▶ [CONSIGNE]: Dans le texte sur les familles d'accueil, remplace « pratiques » par « usages », puis recopie le passage qui commence par « Familles d’accueil: pratiques » et se poursuit jusqu'à « social Fribourg (HES-SO) ».

▶ [EXTRAIT CHOISI]:

##########

Familles d’accueil: pratiques cantonales variées
En matière de placement des enfants en famille d’accueil, les structures formelles et juridiques ou les offres de prestation cantonales posent un cadre que les acteurs et actrices impliqué∙es interprètent pour façonner leurs pratiques.
Par Frédérique Leresche, collaboratrice scientifique, Annamaria Colombo, professeure HES ordinaire, Béatrice Lambert, professeure HES associée, et Chantal Guex, maître d’enseignement HES, Haute école de travail social Fribourg (HES-SO)

##########

▶ [DONNÉES RECUEILLIES]:
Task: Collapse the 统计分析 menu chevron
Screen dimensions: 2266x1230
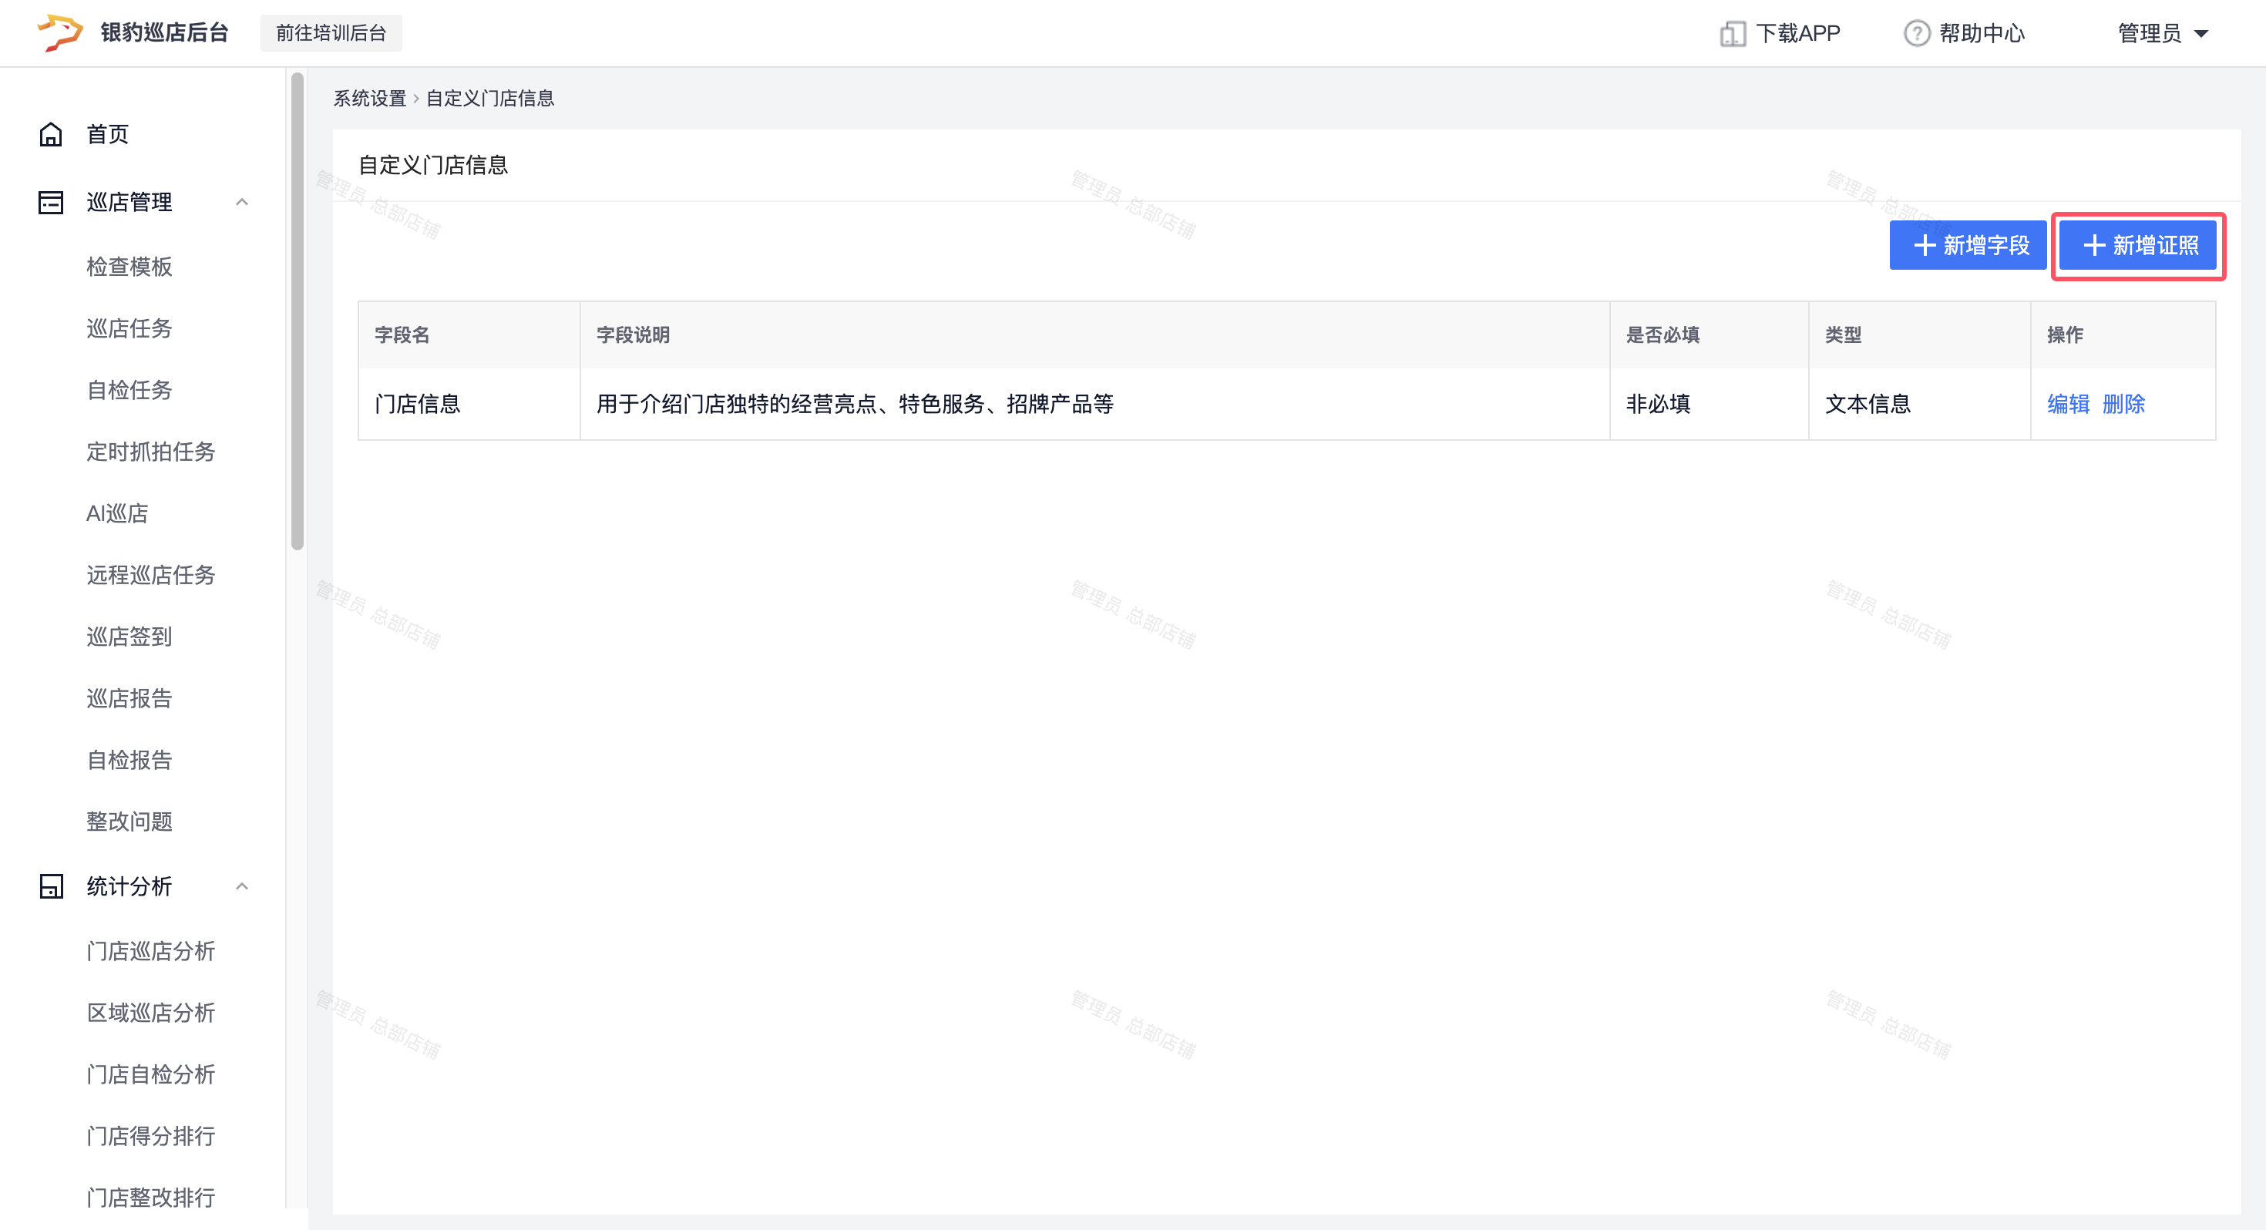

##########

▶ [RÉPONSE COMPLÈTE]:
Familles d’accueil: usages cantonales variées
En matière de placement des enfants en famille d’accueil, les structures formelles et juridiques ou les offres de prestation cantonales posent un cadre que les acteurs et actrices impliqué∙es interprètent pour façonner leurs usages.
Par Frédérique Leresche, collaboratrice scientifique, Annamaria Colombo, professeure HES ordinaire, Béatrice Lambert, professeure HES associée, et Chantal Guex, maître d’enseignement HES, Haute école de travail social Fribourg (HES-SO)